(Pixel coordinate grounding data)
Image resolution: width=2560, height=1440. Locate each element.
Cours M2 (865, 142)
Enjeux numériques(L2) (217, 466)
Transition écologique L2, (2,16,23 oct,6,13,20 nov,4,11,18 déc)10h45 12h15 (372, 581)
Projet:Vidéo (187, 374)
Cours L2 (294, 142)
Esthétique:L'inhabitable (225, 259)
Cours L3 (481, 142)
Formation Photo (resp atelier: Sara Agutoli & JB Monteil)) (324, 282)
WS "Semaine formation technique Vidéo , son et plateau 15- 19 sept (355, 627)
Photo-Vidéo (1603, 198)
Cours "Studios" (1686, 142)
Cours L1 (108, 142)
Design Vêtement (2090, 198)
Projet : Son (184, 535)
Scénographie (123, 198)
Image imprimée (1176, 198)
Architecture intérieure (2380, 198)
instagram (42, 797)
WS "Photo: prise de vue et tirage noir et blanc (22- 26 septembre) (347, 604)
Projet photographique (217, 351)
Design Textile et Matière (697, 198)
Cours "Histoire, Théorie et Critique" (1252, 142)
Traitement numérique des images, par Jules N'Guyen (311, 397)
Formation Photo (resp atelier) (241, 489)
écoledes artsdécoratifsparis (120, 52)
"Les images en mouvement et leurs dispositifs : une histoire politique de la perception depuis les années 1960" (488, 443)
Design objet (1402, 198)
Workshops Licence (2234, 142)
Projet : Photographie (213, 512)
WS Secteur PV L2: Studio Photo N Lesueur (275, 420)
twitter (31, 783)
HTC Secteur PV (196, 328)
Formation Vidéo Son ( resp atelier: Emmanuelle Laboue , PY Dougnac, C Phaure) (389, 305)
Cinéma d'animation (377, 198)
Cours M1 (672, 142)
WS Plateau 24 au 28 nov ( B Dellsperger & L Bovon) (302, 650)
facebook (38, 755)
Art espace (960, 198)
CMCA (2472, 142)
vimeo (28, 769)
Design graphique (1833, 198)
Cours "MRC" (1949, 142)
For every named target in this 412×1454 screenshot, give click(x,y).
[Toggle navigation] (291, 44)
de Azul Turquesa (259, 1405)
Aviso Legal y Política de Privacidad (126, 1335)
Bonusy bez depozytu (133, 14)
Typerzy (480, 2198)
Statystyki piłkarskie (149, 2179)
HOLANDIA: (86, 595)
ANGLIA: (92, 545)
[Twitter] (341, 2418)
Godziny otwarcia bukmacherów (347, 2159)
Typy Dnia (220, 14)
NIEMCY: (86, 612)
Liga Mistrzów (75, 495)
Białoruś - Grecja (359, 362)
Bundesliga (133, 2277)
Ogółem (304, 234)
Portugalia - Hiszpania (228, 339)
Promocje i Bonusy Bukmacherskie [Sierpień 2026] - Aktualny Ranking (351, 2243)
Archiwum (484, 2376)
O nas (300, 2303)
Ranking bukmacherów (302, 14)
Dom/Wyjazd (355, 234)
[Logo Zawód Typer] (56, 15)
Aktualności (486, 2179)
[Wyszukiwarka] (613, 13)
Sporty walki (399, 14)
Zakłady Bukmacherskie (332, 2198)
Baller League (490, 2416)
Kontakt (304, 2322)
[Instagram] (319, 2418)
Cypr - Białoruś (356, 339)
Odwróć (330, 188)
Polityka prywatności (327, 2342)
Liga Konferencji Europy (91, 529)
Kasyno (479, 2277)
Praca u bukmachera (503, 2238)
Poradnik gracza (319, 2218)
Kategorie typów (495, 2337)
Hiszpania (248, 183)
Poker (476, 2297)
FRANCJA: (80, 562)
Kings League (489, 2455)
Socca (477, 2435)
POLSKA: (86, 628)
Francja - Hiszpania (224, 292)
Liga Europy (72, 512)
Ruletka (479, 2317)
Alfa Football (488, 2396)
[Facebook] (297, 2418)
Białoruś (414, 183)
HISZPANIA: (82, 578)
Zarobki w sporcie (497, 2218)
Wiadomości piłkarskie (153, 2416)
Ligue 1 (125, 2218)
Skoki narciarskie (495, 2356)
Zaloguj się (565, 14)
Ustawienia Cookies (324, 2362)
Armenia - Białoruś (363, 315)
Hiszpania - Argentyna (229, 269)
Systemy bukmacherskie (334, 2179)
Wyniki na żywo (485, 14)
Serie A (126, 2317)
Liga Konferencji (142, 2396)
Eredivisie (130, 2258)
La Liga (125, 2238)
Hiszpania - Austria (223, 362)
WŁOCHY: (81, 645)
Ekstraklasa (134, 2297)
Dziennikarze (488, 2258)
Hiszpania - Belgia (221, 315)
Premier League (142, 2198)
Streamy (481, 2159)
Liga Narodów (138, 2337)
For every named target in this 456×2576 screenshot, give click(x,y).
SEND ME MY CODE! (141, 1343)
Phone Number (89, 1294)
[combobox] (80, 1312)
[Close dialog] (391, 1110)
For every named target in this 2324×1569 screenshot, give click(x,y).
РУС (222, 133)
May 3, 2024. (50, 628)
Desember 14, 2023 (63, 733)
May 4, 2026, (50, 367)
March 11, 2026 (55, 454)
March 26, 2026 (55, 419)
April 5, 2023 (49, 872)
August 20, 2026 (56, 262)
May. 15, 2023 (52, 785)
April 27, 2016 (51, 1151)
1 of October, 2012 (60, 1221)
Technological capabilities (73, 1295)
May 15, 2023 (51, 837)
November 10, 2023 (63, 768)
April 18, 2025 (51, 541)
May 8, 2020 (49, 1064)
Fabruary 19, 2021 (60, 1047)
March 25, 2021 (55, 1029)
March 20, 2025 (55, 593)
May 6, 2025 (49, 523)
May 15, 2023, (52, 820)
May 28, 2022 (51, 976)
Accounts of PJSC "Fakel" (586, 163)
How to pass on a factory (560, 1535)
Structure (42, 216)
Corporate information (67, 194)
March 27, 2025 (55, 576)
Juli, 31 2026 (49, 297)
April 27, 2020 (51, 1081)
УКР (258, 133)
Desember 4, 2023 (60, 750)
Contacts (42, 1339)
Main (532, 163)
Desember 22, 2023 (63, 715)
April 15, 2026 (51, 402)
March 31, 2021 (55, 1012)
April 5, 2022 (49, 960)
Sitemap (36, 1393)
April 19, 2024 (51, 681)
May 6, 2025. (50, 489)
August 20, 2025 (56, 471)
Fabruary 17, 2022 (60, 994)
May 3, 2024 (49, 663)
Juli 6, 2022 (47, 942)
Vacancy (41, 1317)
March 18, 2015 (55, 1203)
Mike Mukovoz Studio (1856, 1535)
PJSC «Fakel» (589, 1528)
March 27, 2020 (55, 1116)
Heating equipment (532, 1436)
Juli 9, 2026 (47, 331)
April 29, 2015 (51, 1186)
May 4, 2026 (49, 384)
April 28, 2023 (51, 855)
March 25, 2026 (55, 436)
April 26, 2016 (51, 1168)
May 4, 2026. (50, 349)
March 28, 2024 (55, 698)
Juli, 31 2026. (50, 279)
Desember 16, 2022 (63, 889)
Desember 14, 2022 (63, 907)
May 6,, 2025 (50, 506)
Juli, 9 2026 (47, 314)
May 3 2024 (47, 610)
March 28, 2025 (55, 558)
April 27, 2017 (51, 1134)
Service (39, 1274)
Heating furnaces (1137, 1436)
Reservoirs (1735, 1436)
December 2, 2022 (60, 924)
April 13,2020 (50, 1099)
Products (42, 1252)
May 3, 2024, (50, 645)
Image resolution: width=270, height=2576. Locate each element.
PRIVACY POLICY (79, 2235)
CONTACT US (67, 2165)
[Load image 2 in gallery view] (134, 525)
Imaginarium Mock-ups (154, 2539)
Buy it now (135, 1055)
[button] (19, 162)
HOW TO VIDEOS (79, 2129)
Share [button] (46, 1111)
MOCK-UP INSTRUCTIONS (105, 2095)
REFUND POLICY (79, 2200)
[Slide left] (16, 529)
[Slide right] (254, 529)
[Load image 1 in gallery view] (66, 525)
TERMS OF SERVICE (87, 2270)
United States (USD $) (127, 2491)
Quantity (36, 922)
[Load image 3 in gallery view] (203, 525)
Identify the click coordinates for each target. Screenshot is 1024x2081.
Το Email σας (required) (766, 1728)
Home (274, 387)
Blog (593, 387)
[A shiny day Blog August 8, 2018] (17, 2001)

Try it »
Take the entries above and copy them exactly from the first line through the line with "Projet : Son (184, 535)"; leave out every line after it.

Response area »
Image resolution: width=2560, height=1440. Locate each element.
Cours M2 (865, 142)
Enjeux numériques(L2) (217, 466)
Transition écologique L2, (2,16,23 oct,6,13,20 nov,4,11,18 déc)10h45 12h15 (372, 581)
Projet:Vidéo (187, 374)
Cours L2 (294, 142)
Esthétique:L'inhabitable (225, 259)
Cours L3 (481, 142)
Formation Photo (resp atelier: Sara Agutoli & JB Monteil)) (324, 282)
WS "Semaine formation technique Vidéo , son et plateau 15- 19 sept (355, 627)
Photo-Vidéo (1603, 198)
Cours "Studios" (1686, 142)
Cours L1 (108, 142)
Design Vêtement (2090, 198)
Projet : Son (184, 535)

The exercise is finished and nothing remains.